A Williams representative called the allegations “unfounded” and said they represent an attempt by Energy Transfer “to avoid the consequences of its own conduct.” Williams believes it’s “entitled to judgment in its favor,” according to an emailed statement.
Energy Transfer and Williams have been sparring over a $1.5 billion breakup fee since June 2016, when a combination that would have created the nation’s largest natural gas transporter fell through in one of the industry’s most notorious failures. Williams argued Energy Transfer was unfairly trying to exact the breakup fee after abandoning the deal.
This latest argument by Energy Transfer seeks to convince a Delaware judge that Williams was in breach of the merger agreement, and that that absolves Energy Transfer from having to pay anything.

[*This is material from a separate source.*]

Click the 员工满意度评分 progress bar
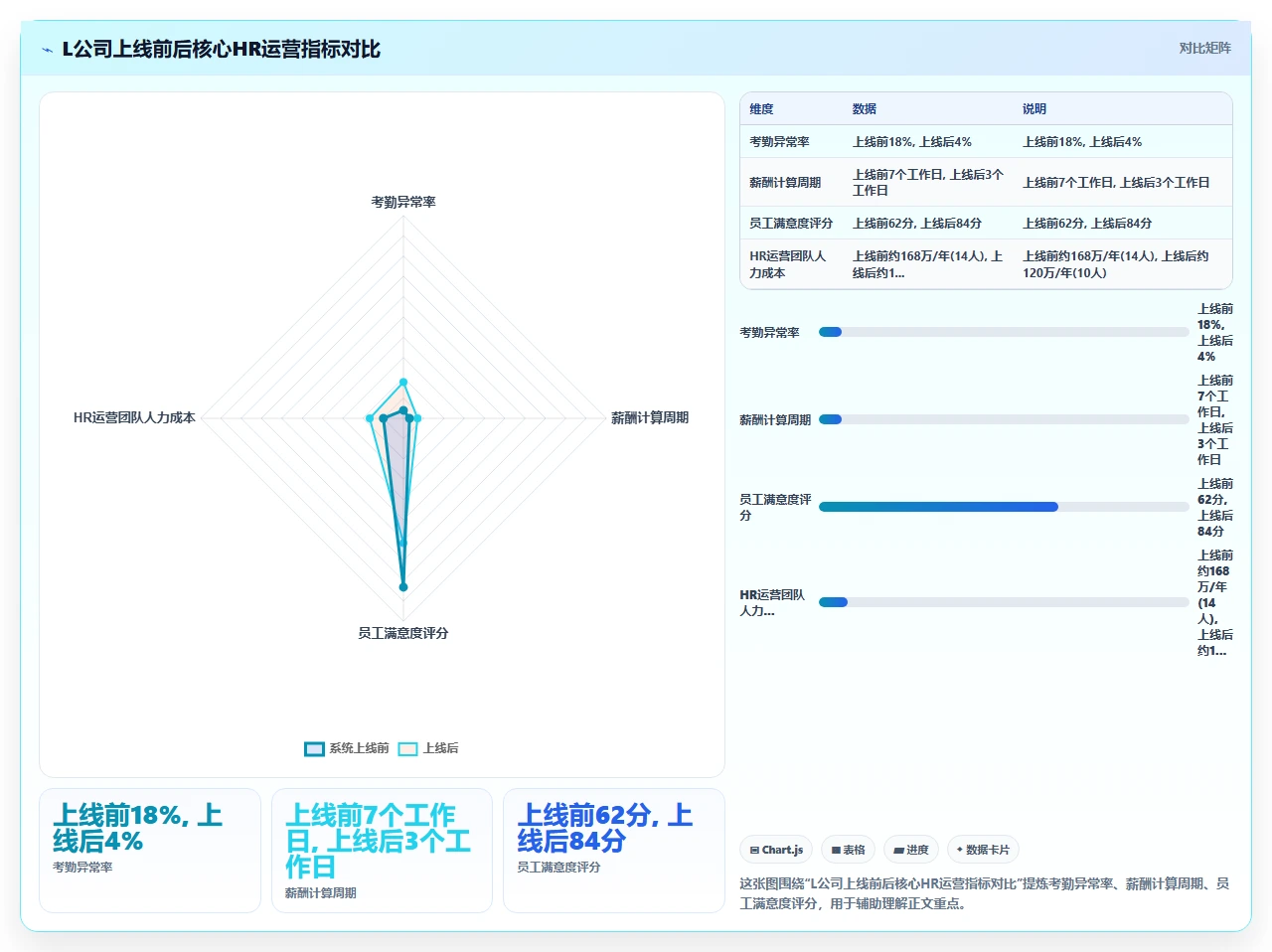Screen dimensions: 1272x952 coord(1004,507)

John Bumgarner, the former Williams senior vice president and a shareholder at the time of the proposed merger, said Armstrong had nothing to do with the class-action lawsuit he filed in January 2016.

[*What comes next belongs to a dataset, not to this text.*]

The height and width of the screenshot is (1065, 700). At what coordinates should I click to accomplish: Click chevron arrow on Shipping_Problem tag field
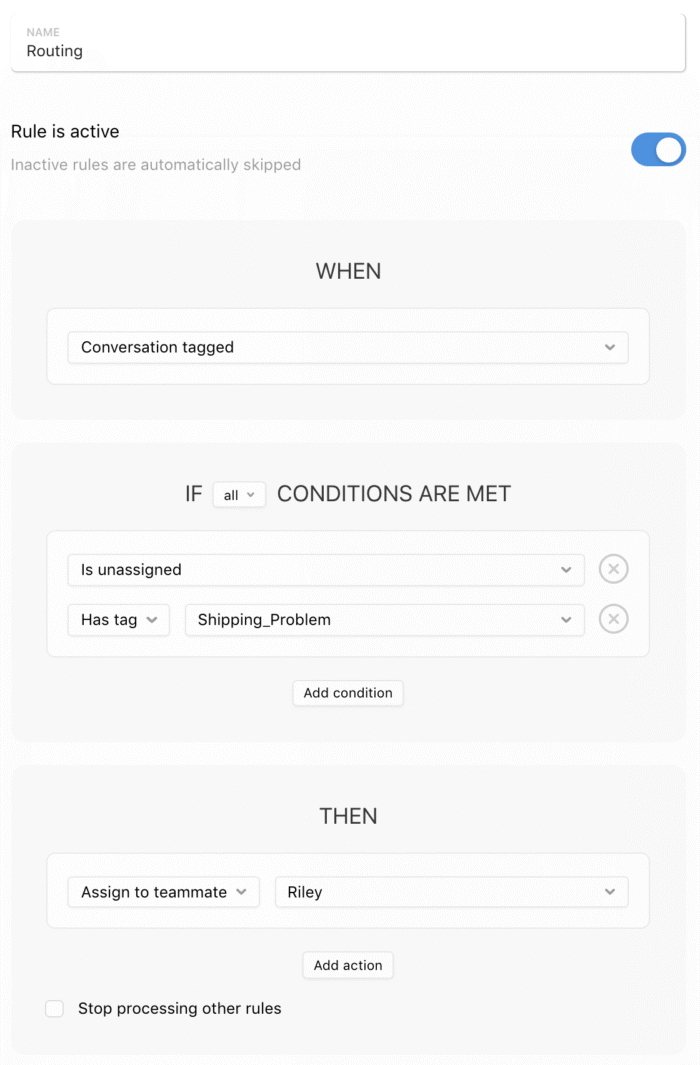(x=566, y=619)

“I filed that lawsuit all by myself,” Bumgarner said by telephone on Thursday from Tulsa, Oklahoma.
Williams argued that Energy Transfer, a creation of billionaire Kelcy Warren, invoked a tax flaw as a cover for having buyer’s remorse as oil plunged. But the court sided with Energy Transfer, saying that while its finding of a tax flaw raised questions, it did in fact cripple the deal.
Now, Energy Transfer is arguing that Armstrong had been working behind the scenes with Bumgarner to inform his lawsuit and conduct a “PR campaign” against the merger. Energy Transfer said those communications showed that Williams was the one that wanted out of the deal.
Beginning in December 2015, Armstrong and Bumgarner exchanged “numerous emails,” the filing said, “often using Armstrong’s personal Gmail account or a Cox Communications account that he shared with his wife.” Those communications weren’t disclosed in subsequent legal proceedings and Armstrong later deleted the Gmail account, Energy Transfer alleged.
Energy Transfer said the emails centered around non-public details of the merger that later appeared in Bumgarner’s lawsuit seeking to cancel the deal. In the interview, Bumgarner said Armstrong was only trying to get him to leave Williams out of the lawsuit, arguing that the language Bumgarner was contesting was written by Energy Transfer and not Williams.
When the merger was officially terminated, Armstrong and Bumgarner met for happy hour, according to the filing. “Bumgarner followed up with an email to Armstrong two days later, referring to their ‘team’ efforts during the past 6 months,” Energy Transfer said.
“I don’t know what we were talking about,” Bumgarner said during the interview. “We worked together at the same company for a long time. I see him socially at the country club. I see him at United Way events. Tulsa is not a very big town.”